- **Task brief**
In the items below, take the lines starting with the one containing "Screen dimensions: 990x790" and going on through the one containing "Select the Microsoft four-square logo", and swap "four-square logo" for "Windows logo". Write out only those lines again, leaving all else unchanged.

- **Data supplied**
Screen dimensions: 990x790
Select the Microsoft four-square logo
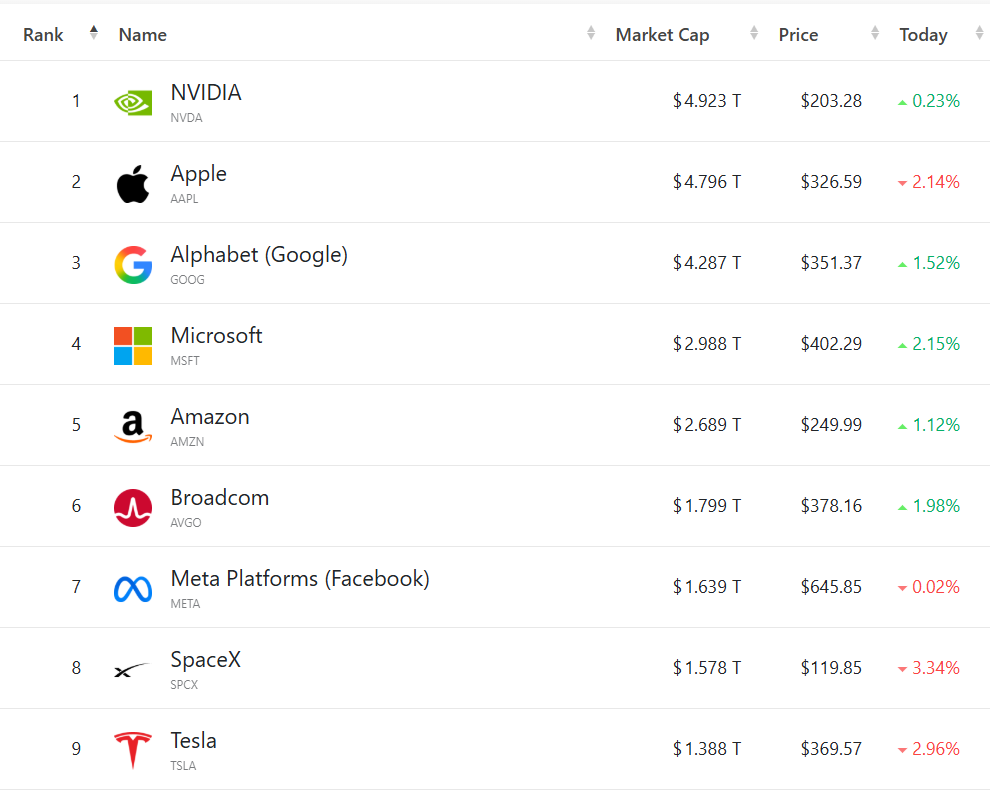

---

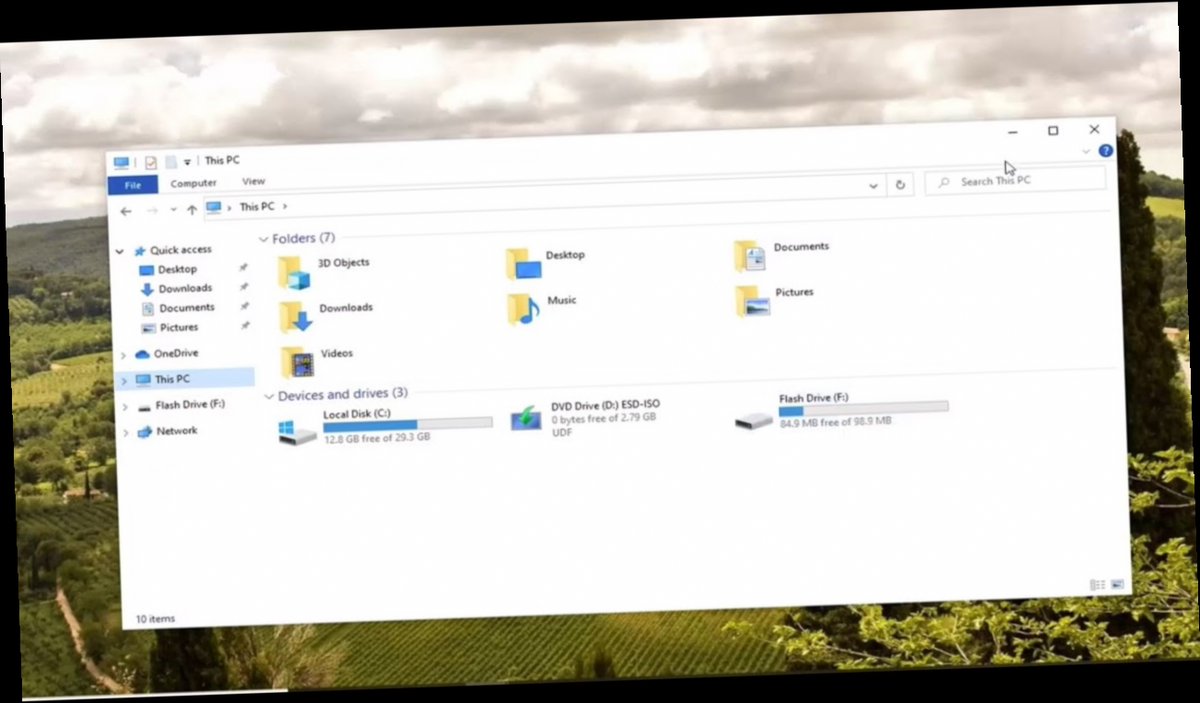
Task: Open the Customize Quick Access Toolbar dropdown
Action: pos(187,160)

--

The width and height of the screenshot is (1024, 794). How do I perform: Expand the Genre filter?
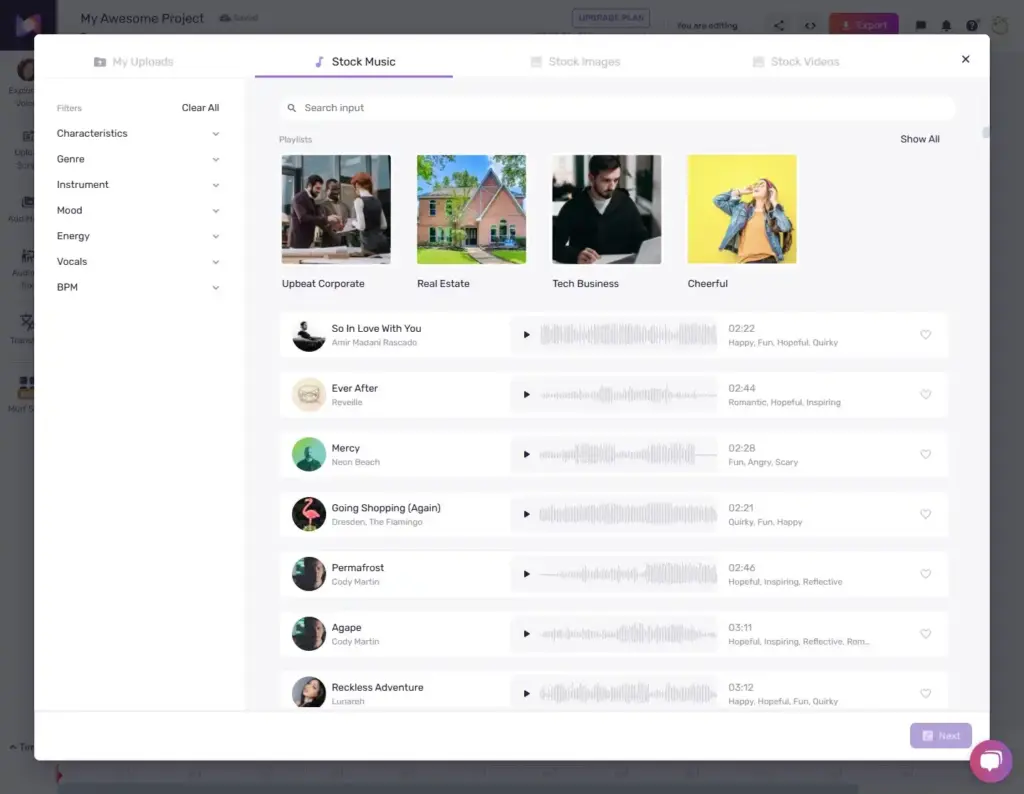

- **Right answer**
Screen dimensions: 990x790
Select the Microsoft Windows logo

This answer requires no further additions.